Der Schlagzeuger Per Oddvar Johansen zerkleppert eifrig die Taktkonturen, die der Kontrabassist Jo Berger Myhre mit ungestümen Tonfolgen lasiert. Even Helte Hermansen überwürzt mit Effektgeräten den Klang seiner E-Gitarre so kunstvoll, dass es mehr nach Hammondorgel klingt als nach einem Saiteninstrument. "How they shine" heißt dieses Stück. In weniger experimentellen Momenten ihres neuen Albums "Tarpan Seasons" kolorieren die vier männlichen Gesangsstimmen Solveig Slettahjells gehauchten Alt, etwa im hymnnischen Soul-Walzer "December Song".

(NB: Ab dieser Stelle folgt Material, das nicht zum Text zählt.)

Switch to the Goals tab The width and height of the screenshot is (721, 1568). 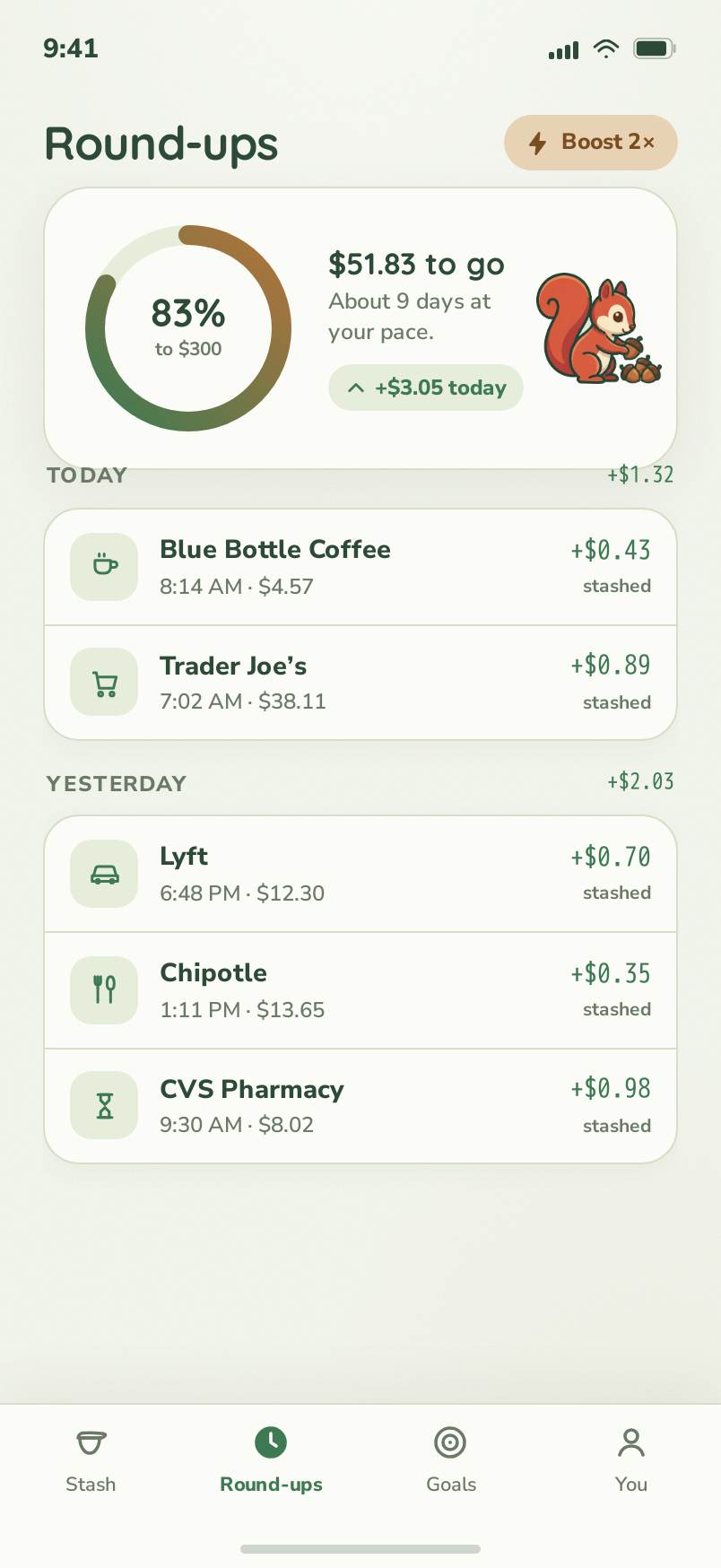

In ihren Liedern will sie die großen Themen des Lebens auf die erdenklich einfachste Weise ansprechen. Welche Themen könnten dies wohl sein? Grinsend bemerkt sie: "Mir ist selbst erst aufgefallen, dass es in den meisten unserer Songs entweder um Sekt, Liebe oder Schnee geht. Das muss wohl an unserer nordischen Mentalität liegen."

Dann schlägt sie zu den künstlichen, sich selbst überholenden Poch- und Schnarrgeräuschen aus der Plastikkiste wieder ein paar schwer wahrnehmbare Töne am Klavier an. Nach erfüllten 90 Minuten, die Aufmerksamkeit verlangten und mit vielen reizvoll zu entdeckenden Details entlohnten, verabschieden sich Solveig Slettahjell und das Slow Motion Orchestra in einem letzten, tief nach innen gekehrten, nachdenklichen Bar Jazz in der Frage "Where do You run to?".